The Expedited Policy Development Process working group that has since 2018 been looking at the interaction between Whois and privacy protection law, primarily the European Union’s General Data Protection Regulation, had been asked two final questions earlier this year, to wrap up its long-running work.

First, should registrars and registries be forced to distinguish between legal and natural persons when deciding what data to publish in Whois?

Second, should there be a registrant-based or registration-based anonymized email published in Whois to help people contact domain owners and/or correlate ownership across records?

The answer on both counts was that it’s up to the registry or registrar to decide.

On legal versus natural, the EPDP decided that ICANN should work with the technical community to create a new field in the Whois standard (RDAP), but that there should be no obligation for the industry to use it.

On anonymized email addresses, the working group recommendations were even hand-wavier — they merely refer the industry to some legal advice on how to implement such a system in a GDPR-compliant way.

While this phase of the EPDP’s work was super-fast by ICANN standards (taking about nine months) and piss-weak with its output, it nevertheless attracted a whole lot of dissent.

While its tasks appeared straightforward to outsiders, it nevertheless appears to have inherited the simmering tensions and entrenched positions of earlier phases and turned out to be one of the most divisive and fractious working groups in the modern ICANN period.

Almost every group involved in the work submitted a minority statement expressing either their displeasure with the outcome, or with the process used to arrive at it, or both.
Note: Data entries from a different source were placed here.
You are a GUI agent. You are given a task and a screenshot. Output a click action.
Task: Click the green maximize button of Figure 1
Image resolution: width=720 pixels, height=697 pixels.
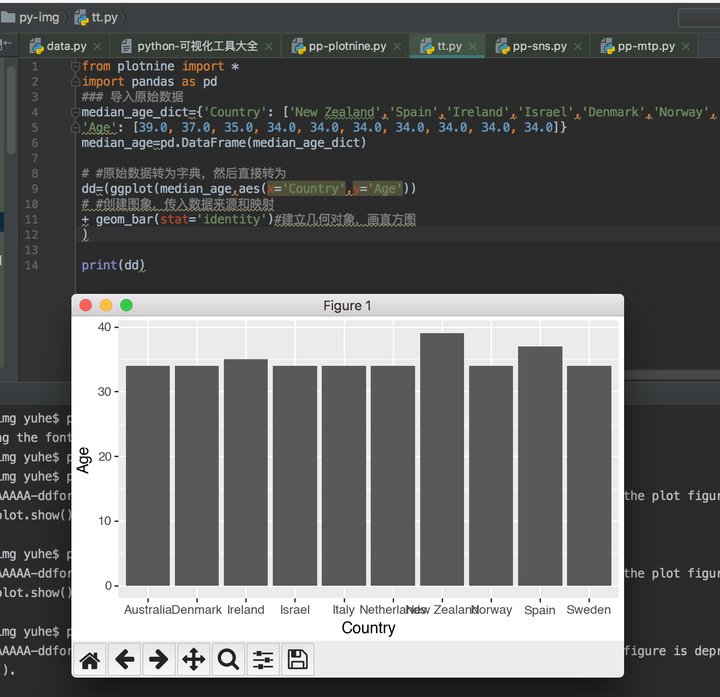coord(126,305)
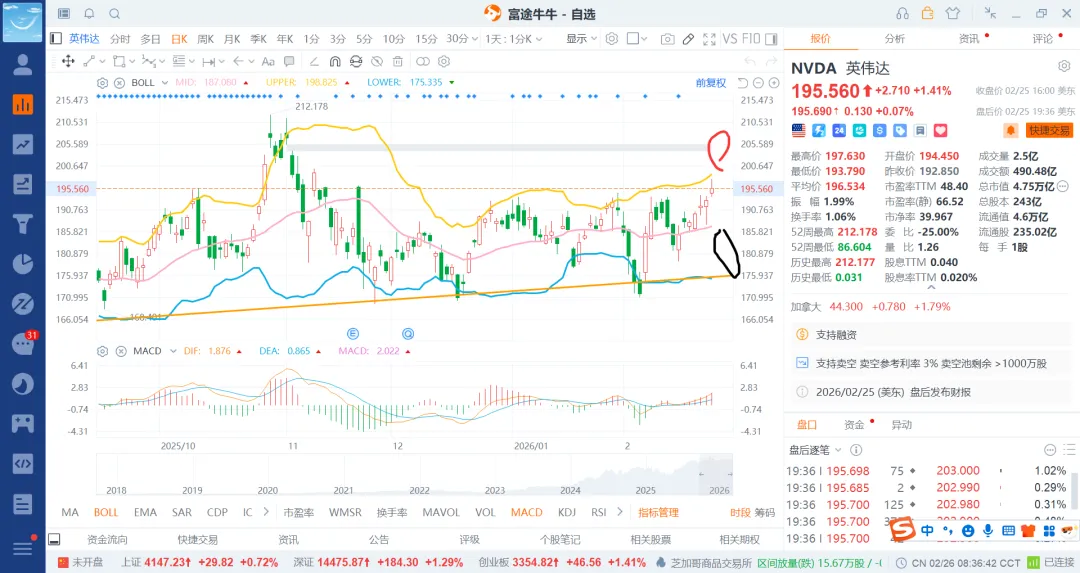The width and height of the screenshot is (1080, 573).
Task: Switch to the 分析 tab
Action: click(x=894, y=39)
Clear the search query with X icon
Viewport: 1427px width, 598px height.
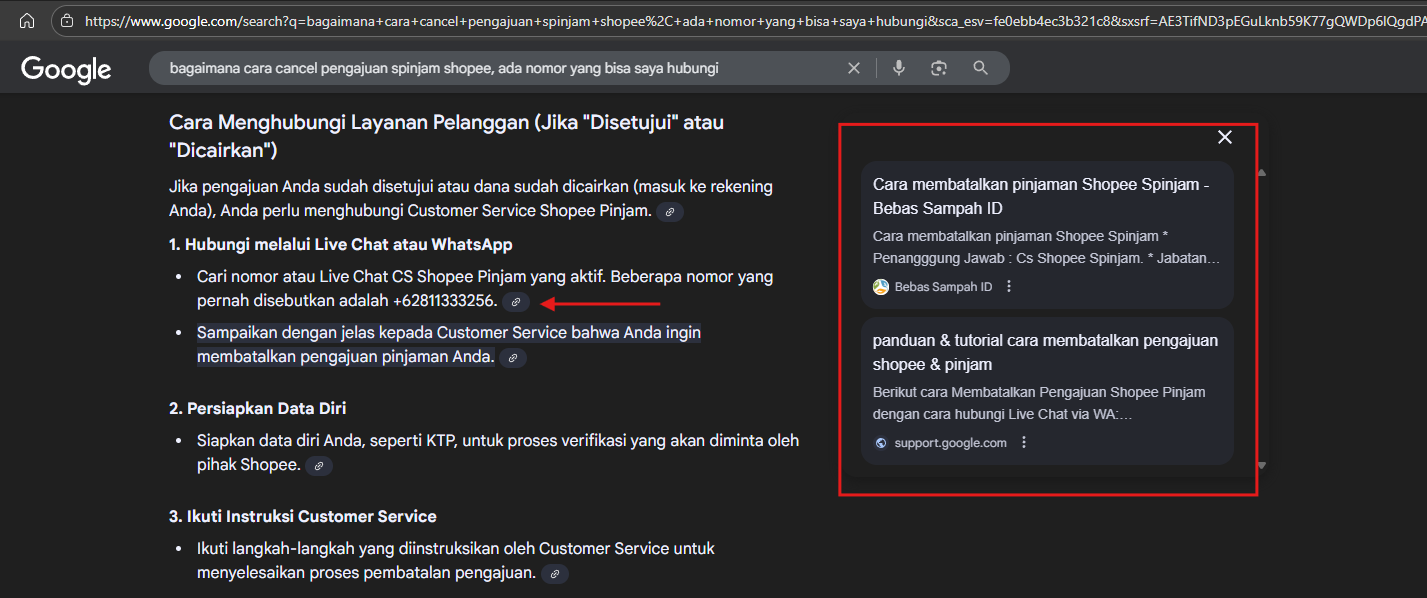click(x=854, y=68)
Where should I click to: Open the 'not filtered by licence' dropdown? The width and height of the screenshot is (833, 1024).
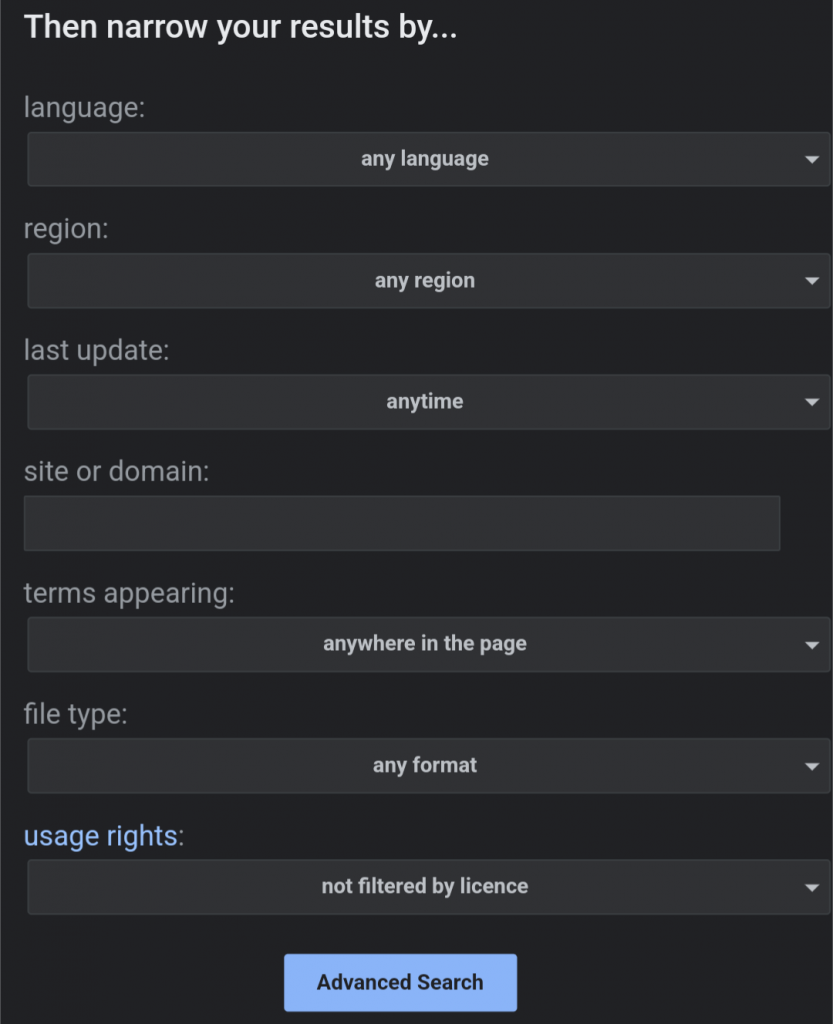[x=425, y=887]
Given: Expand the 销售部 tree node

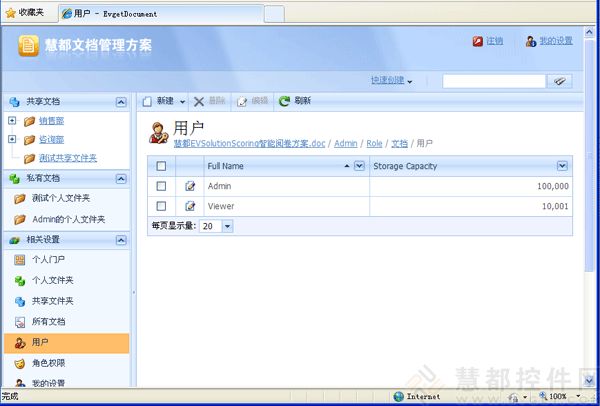Looking at the screenshot, I should 12,121.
Even some of the largely positive statements reek of sarcasm and resentment.

EPDP chair Keith Drazek went to the extent of saying that the minority statements should be read as part and parcel of the group’s Final Report, saying “some groups felt that the work did not go as far as needed, or did not include sufficient detail, while other groups felt that certain recommendations were not appropriate or necessary”.

This Final Report constitutes a compromise that is the maximum that could be achieved by the group at this time under our currently allocated time and scope, and it should not be read as delivering results that were fully satisfactory to everyone.

The appears to be an understatement.

The Intellectual Property Constituency and Business Constituency were both the angriest, as you might expect. They wanted to be able to get more data on legal persons, and to be able to reverse-engineer domain portfolios using anonymous registrant-baed email addresses, and they won’t be able to do either.

The Governmental Advisory Committee and Security and Stability Advisory Committee both expressed positions in line with the IPC/BC, dismayed that no enforceable contract language will emerge from this process.

Councilor Marie Pattullo of the BC said during the GNSO Council vote last Wednesday that the work “exceeds what is necessary to protect registrant data” and that the EPDP failed to “preserve the WHOIS database to the greatest extent possible”.

The “optional differentiation between legal and natural persons is inadequate”, she said, resulting in “a significant number of records being needlessly redacted or otherwise being made unavailable”. The approved policies contain “no real policy and places no enforceable obligations on contracted parties”, she said.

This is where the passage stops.